## [WHAT TO PRODUCE]
Return all of the data that follows precisely, leaving every image out.

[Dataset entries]
* * * * * * *

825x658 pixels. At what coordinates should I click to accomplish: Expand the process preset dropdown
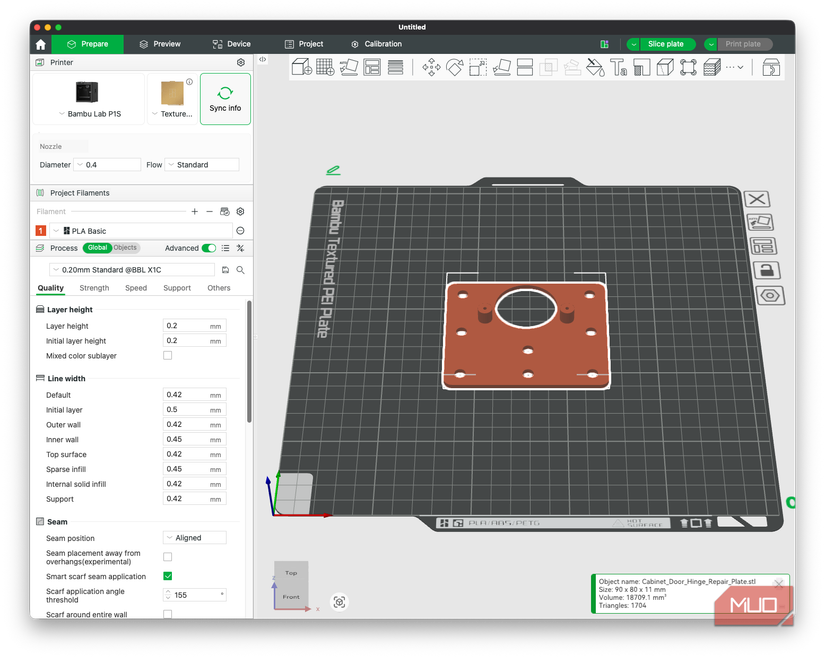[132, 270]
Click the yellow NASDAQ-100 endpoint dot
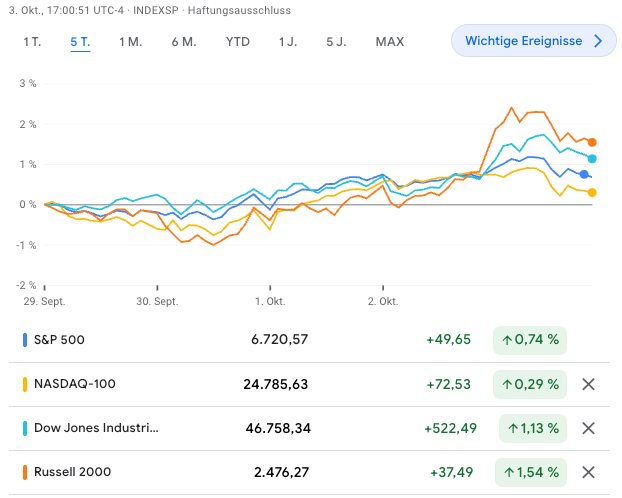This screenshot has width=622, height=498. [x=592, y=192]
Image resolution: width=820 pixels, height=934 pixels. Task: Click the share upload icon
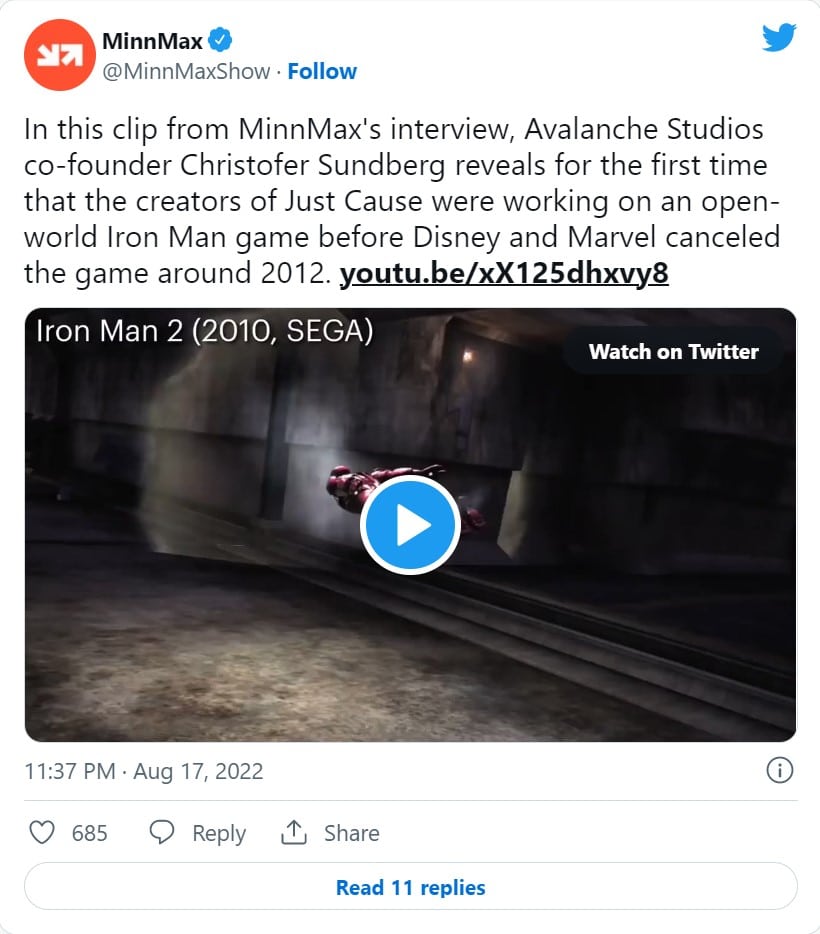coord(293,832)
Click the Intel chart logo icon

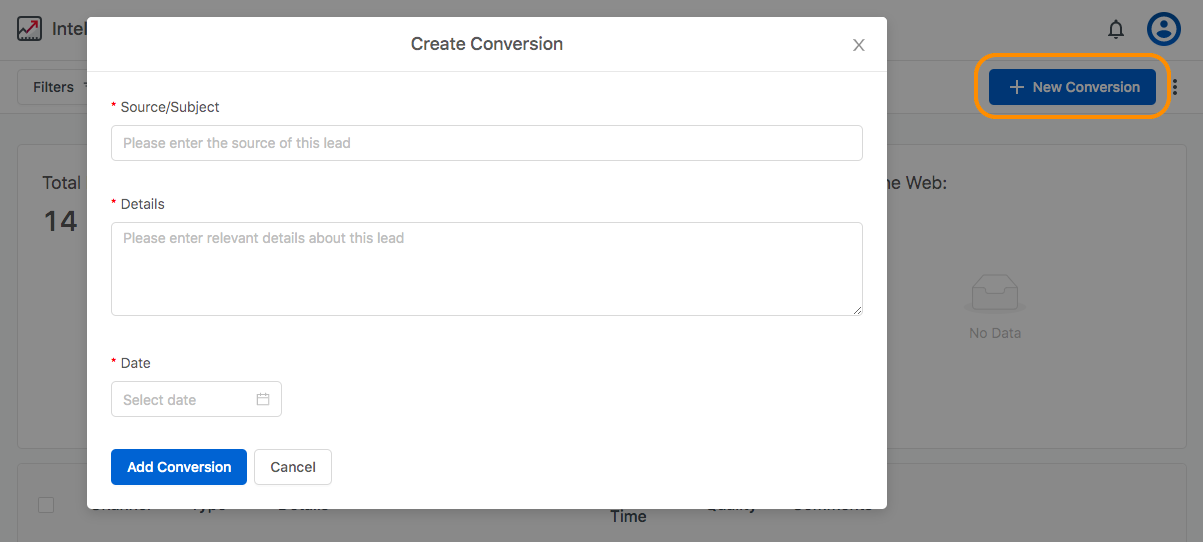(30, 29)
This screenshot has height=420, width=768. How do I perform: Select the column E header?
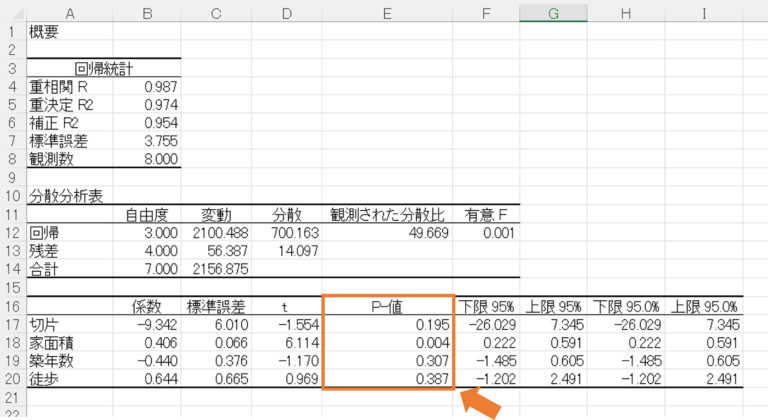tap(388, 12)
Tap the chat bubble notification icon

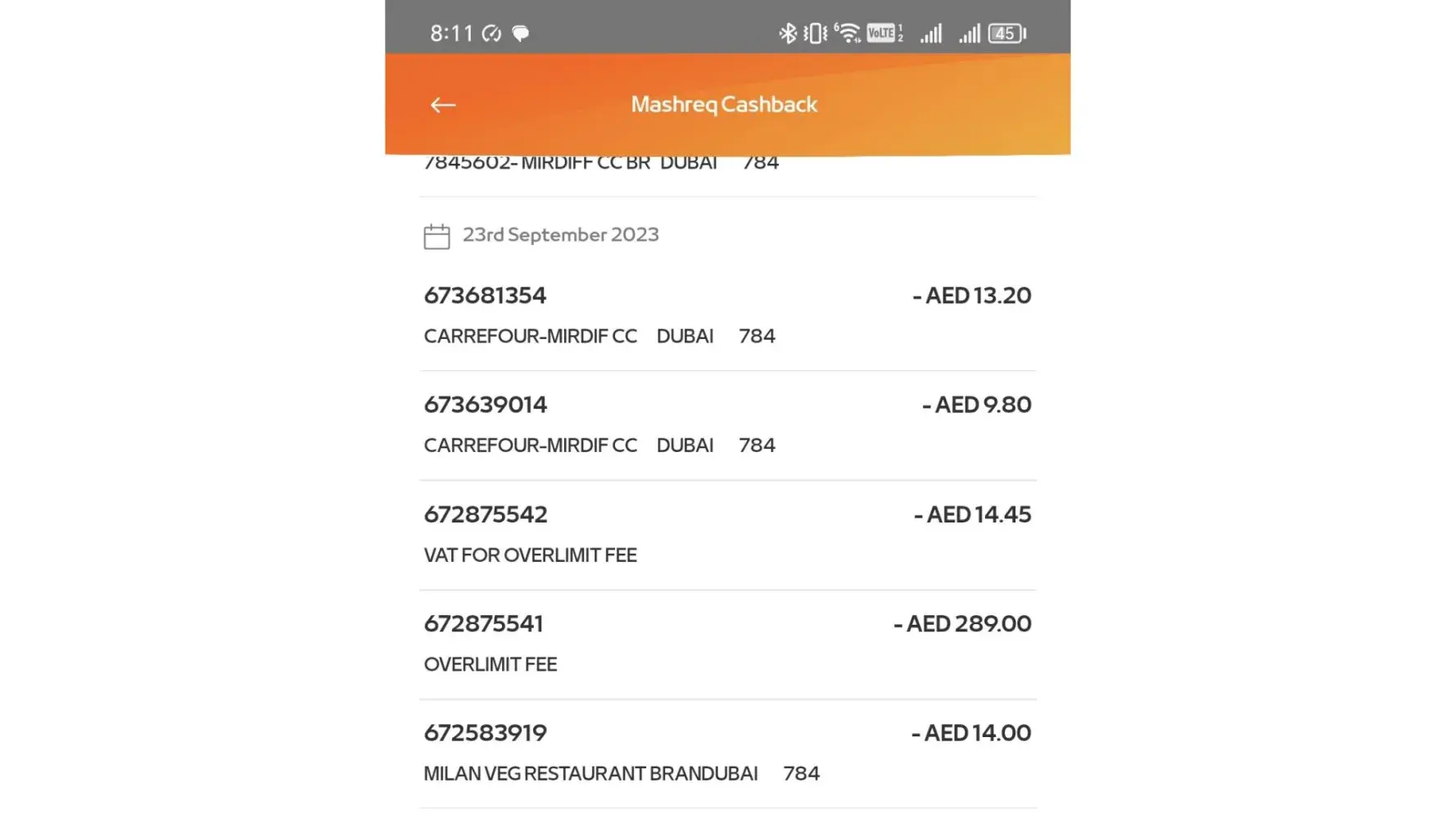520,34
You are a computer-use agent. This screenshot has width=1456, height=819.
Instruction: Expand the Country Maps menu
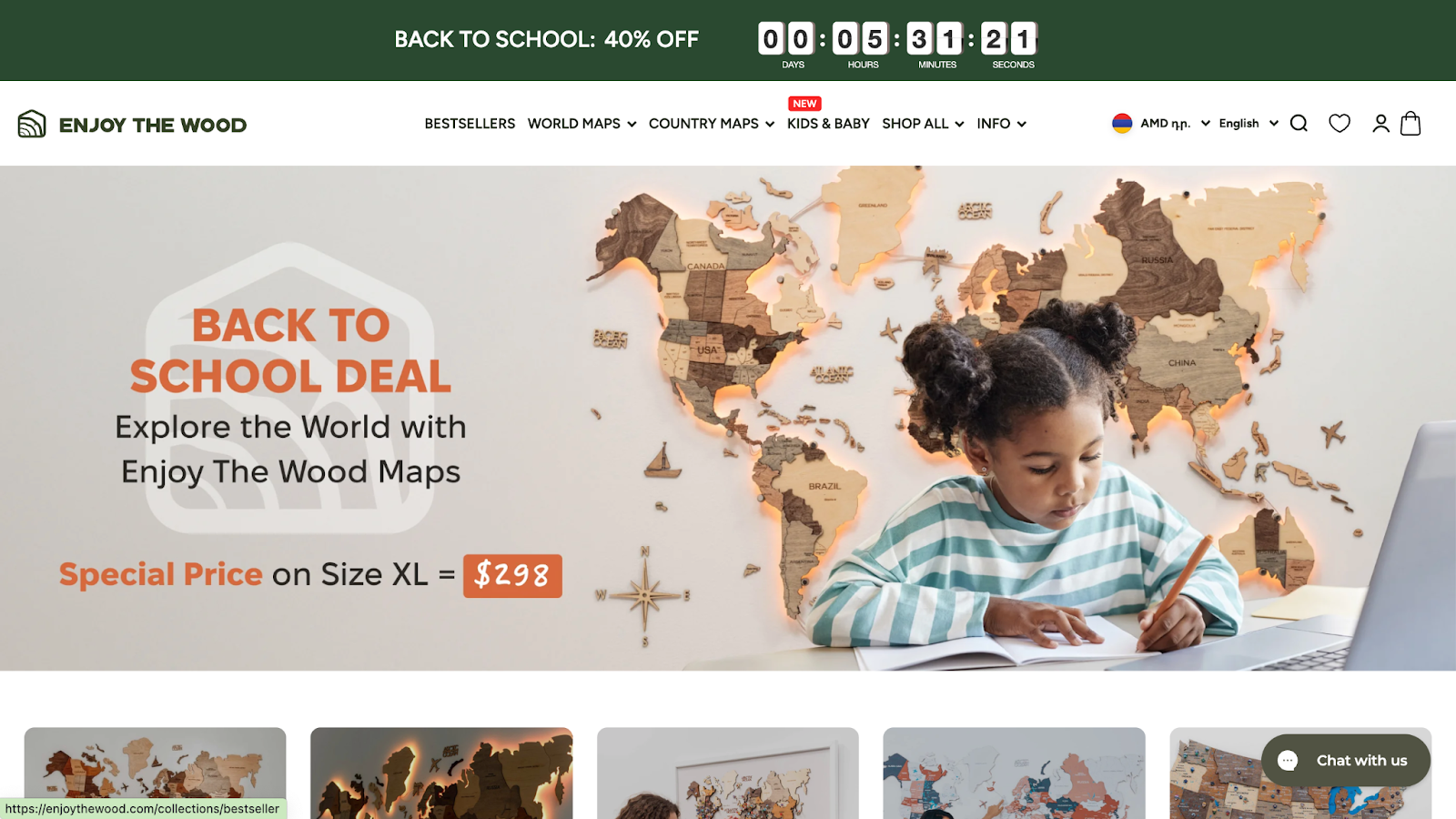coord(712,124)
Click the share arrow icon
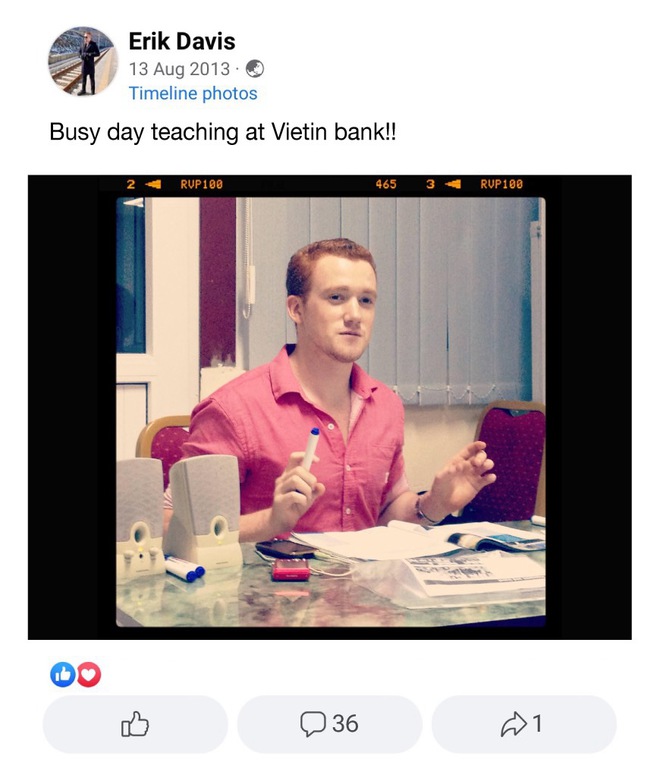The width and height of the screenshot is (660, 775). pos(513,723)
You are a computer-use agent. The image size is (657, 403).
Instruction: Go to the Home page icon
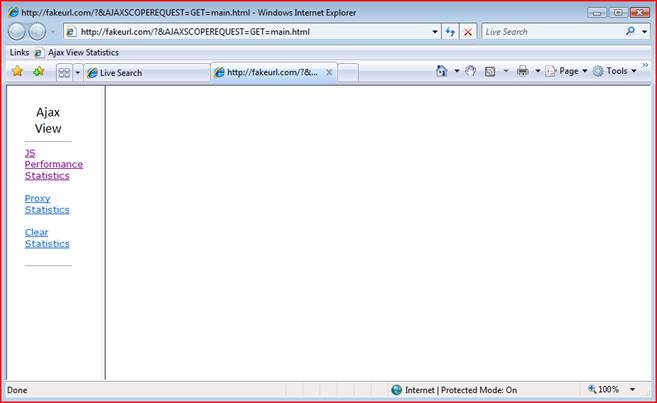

* * * * * * *

## [TASK ANSWER]
825x658 pixels. At what coordinates should I click to accomplish: Expand the process preset dropdown
[132, 270]
Click the yellow NASDAQ-100 endpoint dot
This screenshot has width=622, height=498. [x=592, y=192]
Image resolution: width=820 pixels, height=934 pixels. Task: Click the share upload icon
coord(293,832)
Click the Intel chart logo icon

(30, 29)
This screenshot has height=420, width=768. How do I perform: Select the column E header?
tap(388, 12)
Tap the chat bubble notification icon

520,34
You are a computer-use agent. This screenshot has width=1456, height=819.
Instruction: Expand the Country Maps menu
coord(712,124)
Click the share arrow icon
The width and height of the screenshot is (660, 775). pos(513,723)
You are a computer-use agent. The image size is (657, 403).
Instruction: Go to the Home page icon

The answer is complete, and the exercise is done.